== TEXT PASSAGE

Review: If you stop and think about it John Wayne actually made several westerns that took surprising twists. In "The Searchers," Wayne played Ethan Edwards, who spends the entire film tracking the neice who had been taken by Scar's band of raiders so that he can put a bullet in her brain, only to end up taking her home. But for his legion of fans, "The Cowboys" had to be the biggest surprise of all.

As rancher Wil Andersen, Wayne finds that his hands have left him to join a gold rush and he has no one to help him get his herd of cattle to market before winter. His only option are a group of young school boys, a hot headed young gun man named Cimarron (A Martinez), and an old cook named Jedediah Nightlinger (Roscoe Lee Browne). With hardly any training, Anderson and his "cowboys" hit the trail. But not only do they have to do deal with hundreds of heads of cattle, rattlesnakes, and the elements, there are also a gang of man led by Asa Watts (Bruce Dern) following them as well.

====
== AVAILABLE DATA

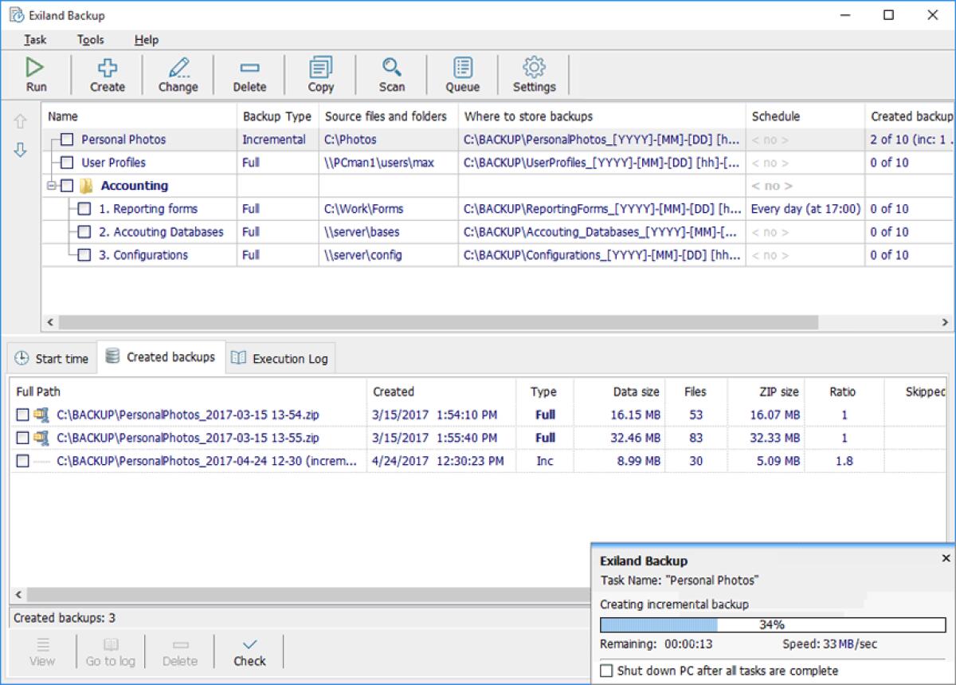Open the Start time tab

====

STATED EXERCISE: Please continue the review of John Wayne's "The Cowboys" from the point where it stops.

RESULT:
I think that Bruce Dern had a pretty good career after this 1972 film, which was in doubt at that time because his character shoots down John Wayne in cold blood, which was definitely not considered a smart career move at the time. Wayne warned Dern he would be hated and the young actor actually received death threats. A movie in which John Wayne actually dies is always something of a shock for movie goers (e.g., "Sands of Iwo Jima"), but usually that tragic fate is saved for the very end of the film and in "The Cowboys" there is still the entire final act of the story left to be told. The one thing you have to admit is that no other actor being killed off in the middle of a western could shock you more than the Duke.

Of the young cast of the film, Robert Carradine is the one name that sticks out the most as having made a career of acting. A few of the boys were cast in the short lived television series based on the movie but just as many did this one film and never acted again. However, the choice performances in "The Cowboys" come from the older cast members, with Brown's eloquent Mr. Nightlinger having a choice encounter with Colleen Dewhurst, who plays a madam escorting her stable of pretty young women to their next town of business. Of course, the young girls are interested in the young boys, but as she wisely declares, "The first time should be in the back of a buggy with a girl that they think they're in love with." Then there is his charming refusal, "I have the inclination, the maturity, and the where-with-all; but unfortunately, I don't have the time."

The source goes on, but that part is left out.